Unlike college football programs, which will pretty much complete their signing classes in one blockbuster day, college soccer has more of a trickle effect -- some now, some later. Therefore, it’s a bit premature to rate classes before they have been finalized, especially since the addition of transfers and/or international players can drastically change the perception of a class. That said, there are a few potential signing classes that appear considerably strong, and to no surprise it’s dominated by ACC programs.
Akron: A couple years ago, coach Caleb Porter built a powerhouse behind a strong Ohio-based class. That seems to be the case again this year as the Zips landed Youth National Team defender Andrew Souders and Ohio high school state player of the year Matt Foldesy. Throw in a trio of national recruits Alfred Koroma, Fernando Pina and Dillon Serna and it appears Akron is simply reloading.
Cal Poly: The jury is still out because of the reported commitments, rumors are swirling of a couple players heading to other universities. However, if Cal Poly holds together a class that includes Sean Dhillon, Ruben Duran, Wade Hamilton and Kebe Mamadou, it could put this program back in the spotlight.
Georgetown: Want offense? Check out the Hoyas class. Georgetown has four forwards incoming and two of them topped 100 career high school goals. The marquee catch in this group is Youth National Team member Brandon Allen.
Maryland: The help the Terps get in the Class of 2012 is on the attack with forwards Donovan Fraser and Christiano Francois and in the back with defenders Michael Ambrose and Dakota Edwards.

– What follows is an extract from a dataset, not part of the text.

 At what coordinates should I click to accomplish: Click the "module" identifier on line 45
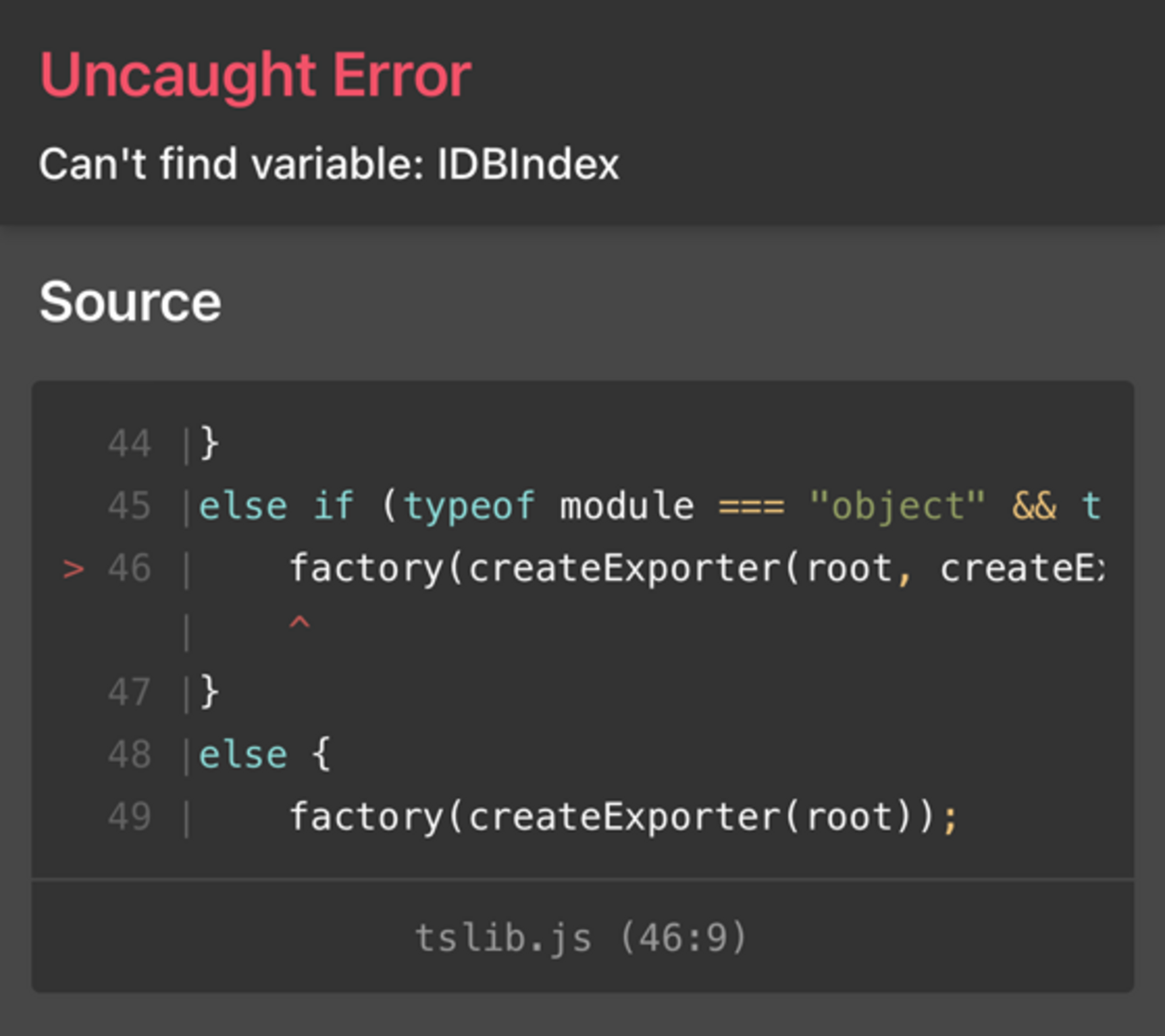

North Carolina: The defending national champs are clearly reloading with a few players who are likely to walk in and start as freshmen. Topping that list is Jonathan Campbell, a two-time ESPNHS High School All-American, who will fit nicely in UNC’s youthful starting back line.
UCLA: The Bruins’ class took an expected hit when early verbal Marc Pelosi signed a professional contract. Still the loss of Pelosi does not kill what figures to be another strong class, led by Mario Rodriguez and Javan Torre, along with Holden Fender, Grady Howe, Cole Nagy and Juan Cervantes.
Virginia: The Cavs may have a solid claim to the best class, one enhanced by the late addition of Shane O’Neill from Colorado and the change-of-mind from Zach Carroll in Michigan. Carroll originally committed to Michigan, but a coaching change re-opened his recruiting and now this U.S. Youth National Team player is heading to Charlottesville, Va. The Cavs’ class is heavy on midifelders and forwards with such notables as Marcus Salandy-Defour, Darius Madison, Scott Thomsen, Jordan Poarch, Brian James and Todd Wharton.
Wake Forest: The Demon Deacons don’t lose a starter from last year’s team and now it brings in a blockbuster class highlighted by a trio of Maryland natives Jalen Robinson, Mike Gamble and Andrew Harris. Could this be the class that pushes Wake Forest back into the national elite?